» **Dataset**
◆ ◆ ◆ ◆

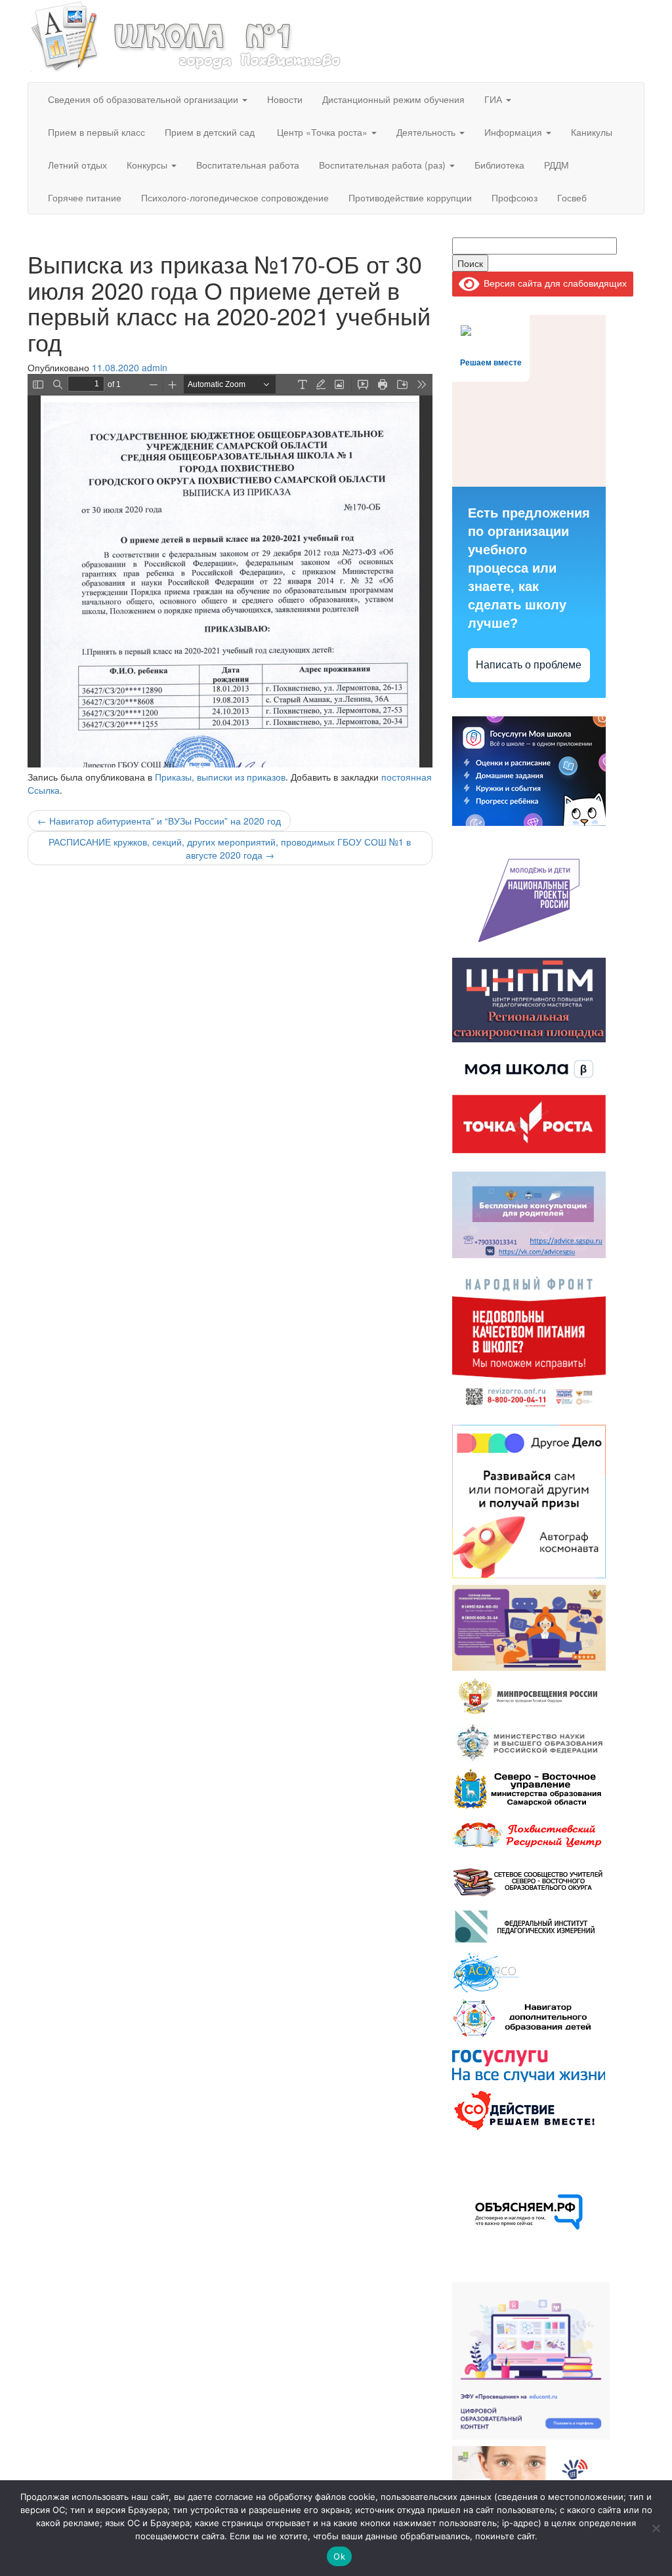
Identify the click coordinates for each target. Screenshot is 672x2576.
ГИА (494, 99)
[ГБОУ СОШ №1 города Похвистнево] (186, 34)
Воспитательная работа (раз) (383, 164)
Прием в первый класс (96, 131)
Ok (339, 2556)
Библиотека (499, 164)
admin (154, 367)
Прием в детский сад (210, 131)
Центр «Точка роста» (322, 131)
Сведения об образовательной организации (144, 99)
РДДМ (556, 164)
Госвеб (572, 197)
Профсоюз (514, 197)
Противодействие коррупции (410, 197)
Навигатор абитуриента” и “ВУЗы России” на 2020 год (159, 820)
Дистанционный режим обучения (393, 99)
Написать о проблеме (528, 664)
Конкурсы (148, 164)
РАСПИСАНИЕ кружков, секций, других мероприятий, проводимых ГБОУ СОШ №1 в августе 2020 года (230, 848)
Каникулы (591, 131)
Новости (285, 99)
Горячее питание (84, 197)
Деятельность (427, 131)
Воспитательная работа (247, 164)
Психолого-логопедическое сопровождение (235, 197)
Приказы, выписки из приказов (220, 776)
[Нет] (655, 2528)
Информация (514, 131)
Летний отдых (77, 164)
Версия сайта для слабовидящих (553, 282)
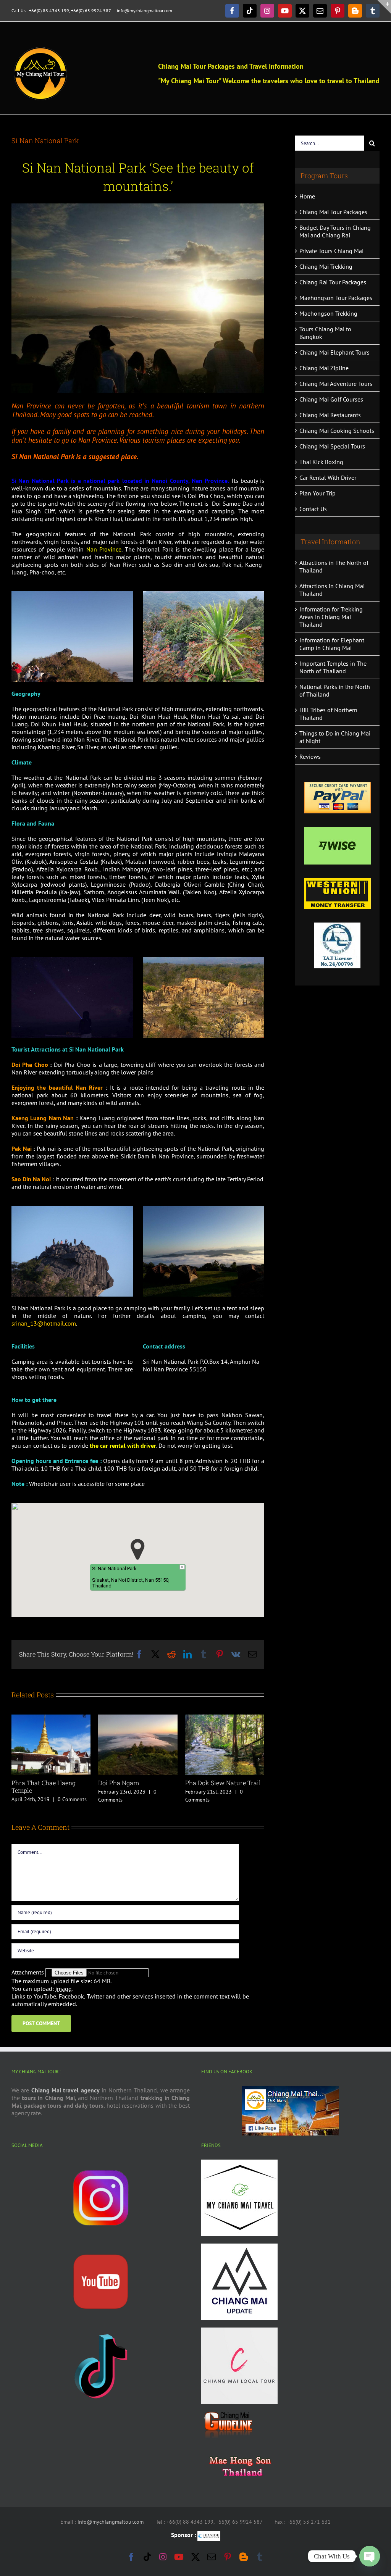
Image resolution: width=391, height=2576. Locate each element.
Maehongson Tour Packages (335, 298)
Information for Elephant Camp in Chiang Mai (331, 644)
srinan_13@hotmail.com (43, 1323)
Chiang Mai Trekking (325, 266)
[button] (138, 1549)
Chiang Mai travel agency (65, 2090)
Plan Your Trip (317, 493)
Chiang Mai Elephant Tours (334, 352)
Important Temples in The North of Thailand (333, 667)
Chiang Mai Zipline (324, 368)
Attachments (28, 1972)
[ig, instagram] (101, 2162)
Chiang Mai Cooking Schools (336, 430)
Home (307, 196)
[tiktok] (101, 2330)
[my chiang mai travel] (239, 2162)
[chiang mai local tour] (239, 2330)
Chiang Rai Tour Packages (332, 282)
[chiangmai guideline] (228, 2414)
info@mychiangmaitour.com (144, 10)
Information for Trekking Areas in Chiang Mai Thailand (331, 616)
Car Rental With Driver (327, 477)
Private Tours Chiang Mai (331, 251)
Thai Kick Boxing (321, 462)
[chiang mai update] (239, 2246)
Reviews (310, 756)
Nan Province (103, 549)
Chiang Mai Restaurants (330, 415)
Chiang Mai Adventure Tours (335, 383)
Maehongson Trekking (328, 313)
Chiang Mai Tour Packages (333, 212)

◆ ◆ ◆ ◆

» **Activity**
Once the line containing "Chiang Mai Adventure Tours (335, 383)" is found, print it and every line after it through the end of the listing, exactly and alone.

» **Problem solution**
Chiang Mai Adventure Tours (335, 383)
Maehongson Trekking (328, 313)
Chiang Mai Tour Packages (333, 212)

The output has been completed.